[Screenshot grounding data]
★ ★ ★

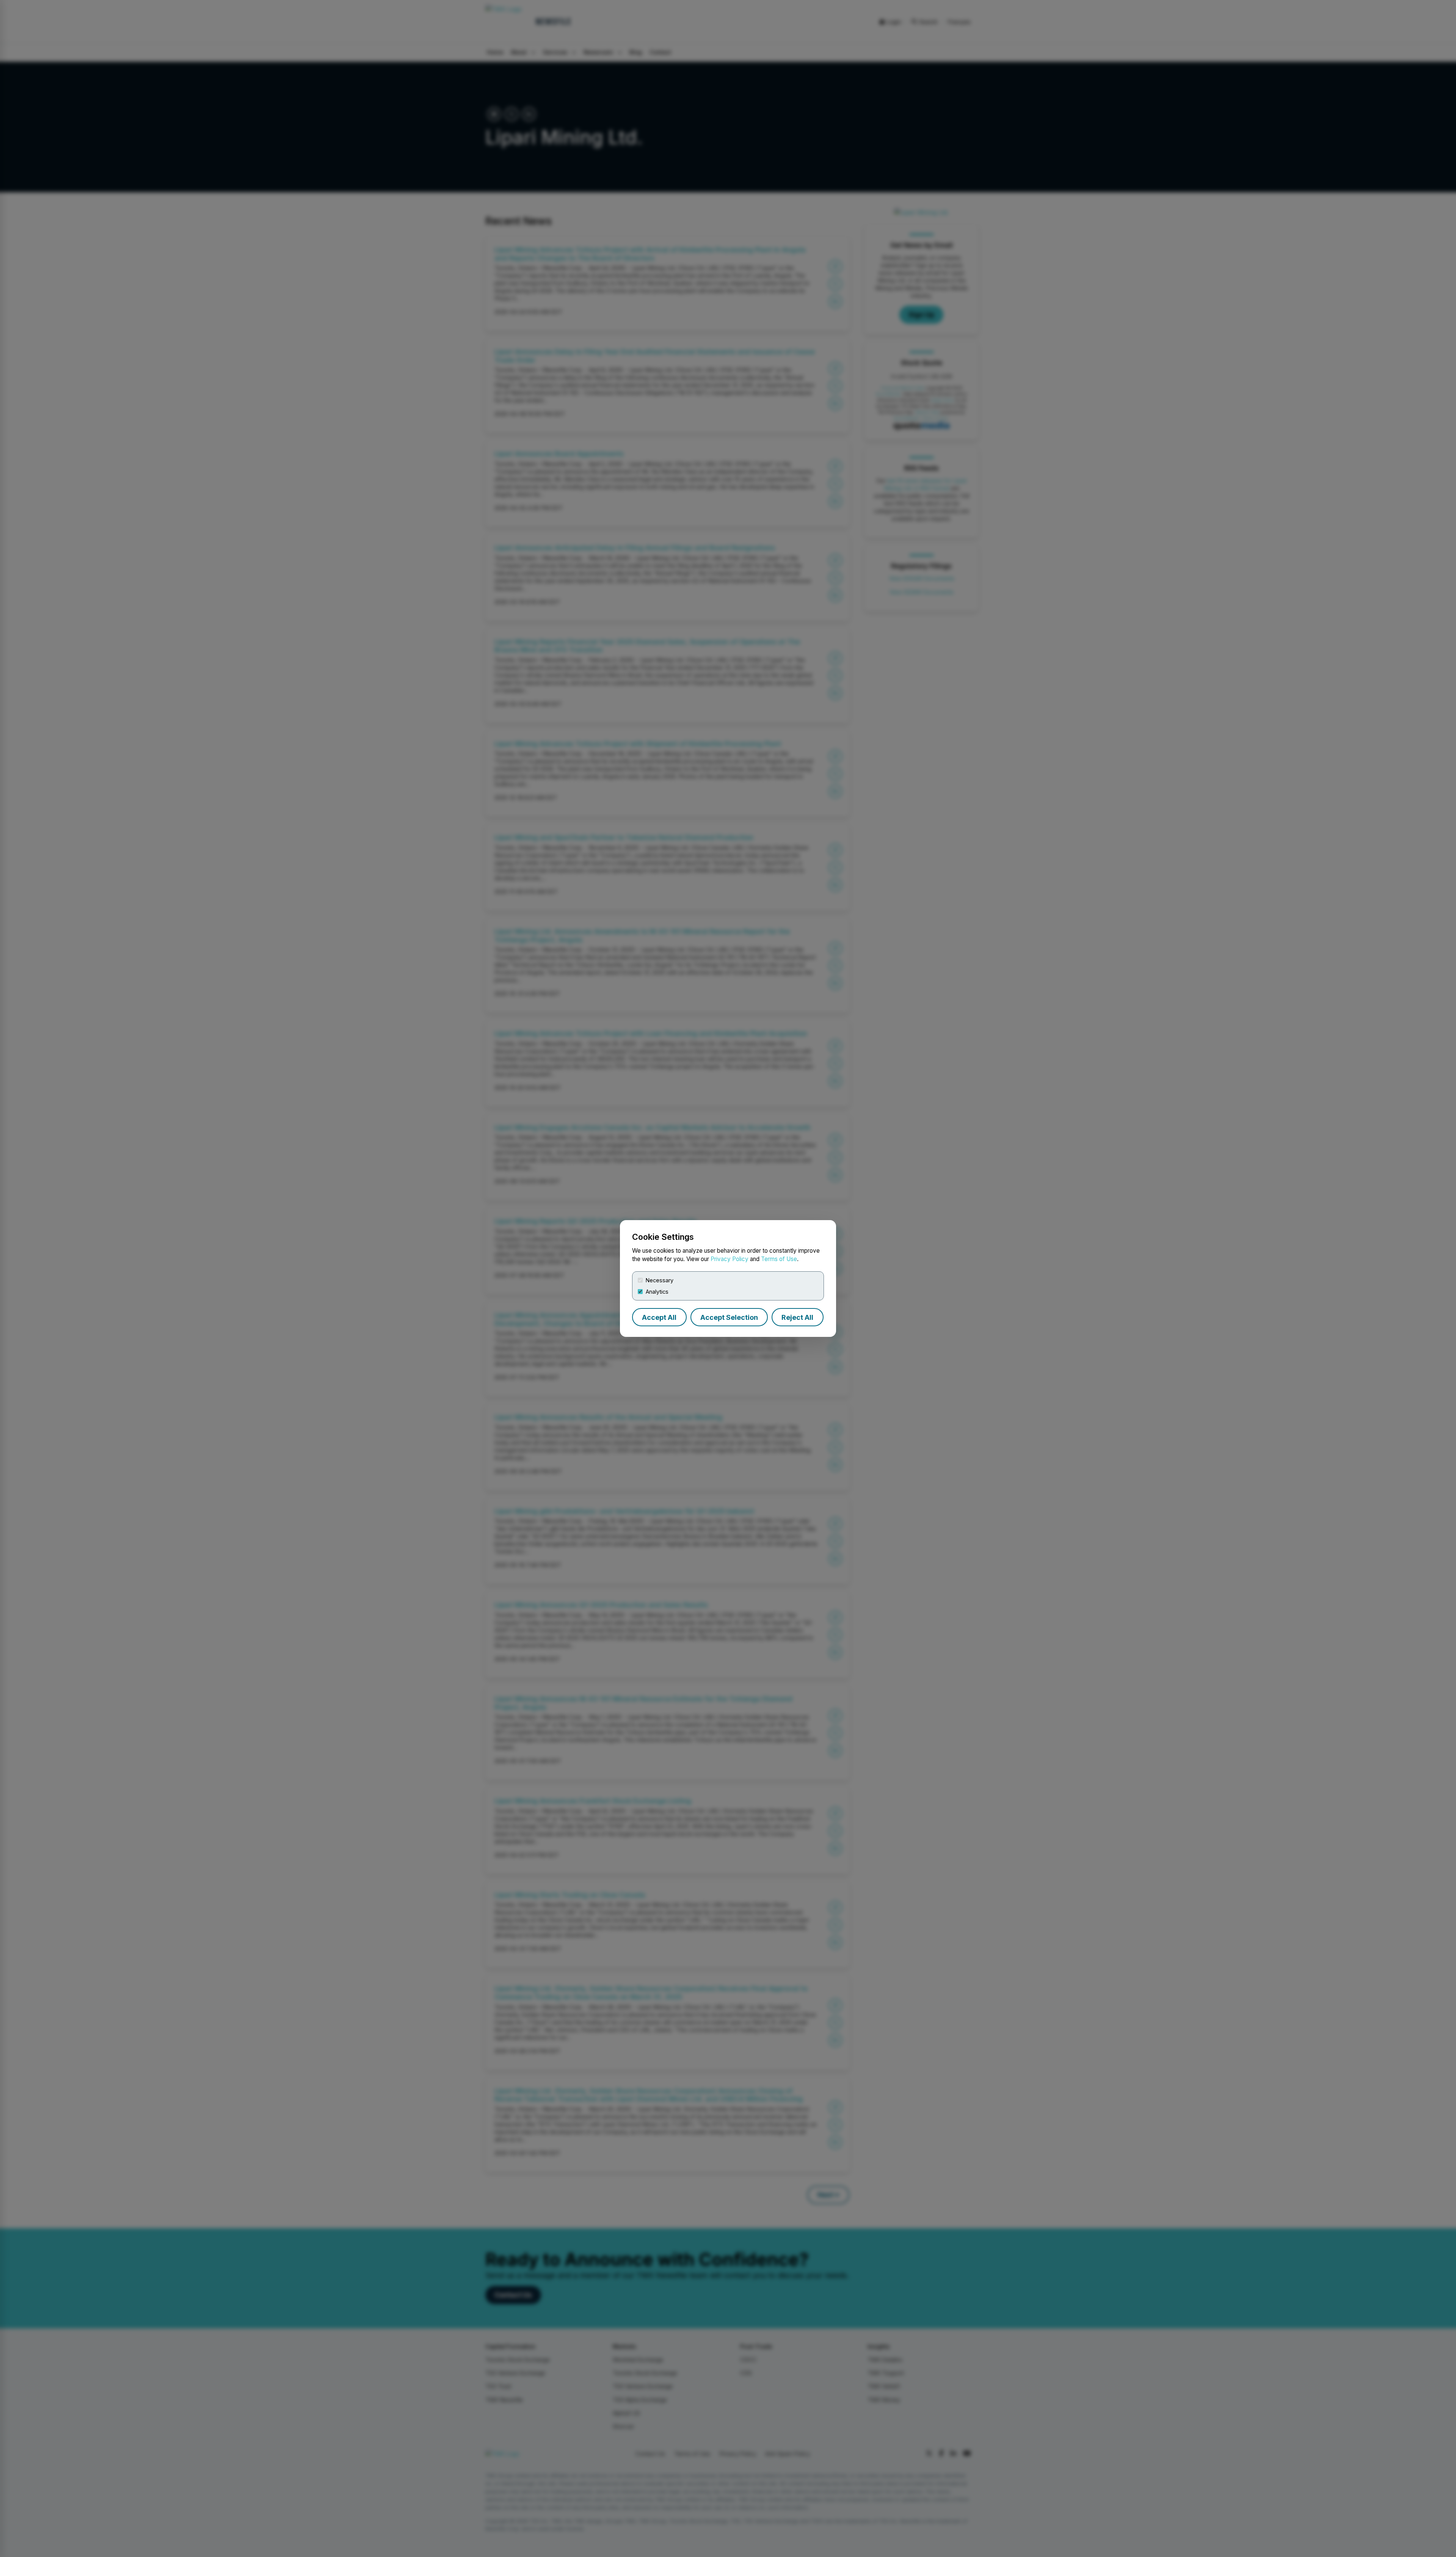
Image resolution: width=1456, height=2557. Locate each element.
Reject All (797, 1317)
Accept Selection (729, 1317)
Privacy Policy (729, 1259)
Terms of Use (779, 1259)
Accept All (659, 1317)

★ ★ ★

* Task objective *
Write out the data above exactly as it appears, but without any image.

* Response box *
Image resolution: width=1456, height=2557. Locate each element.
Reject All (797, 1317)
Accept Selection (729, 1317)
Privacy Policy (729, 1259)
Terms of Use (779, 1259)
Accept All (659, 1317)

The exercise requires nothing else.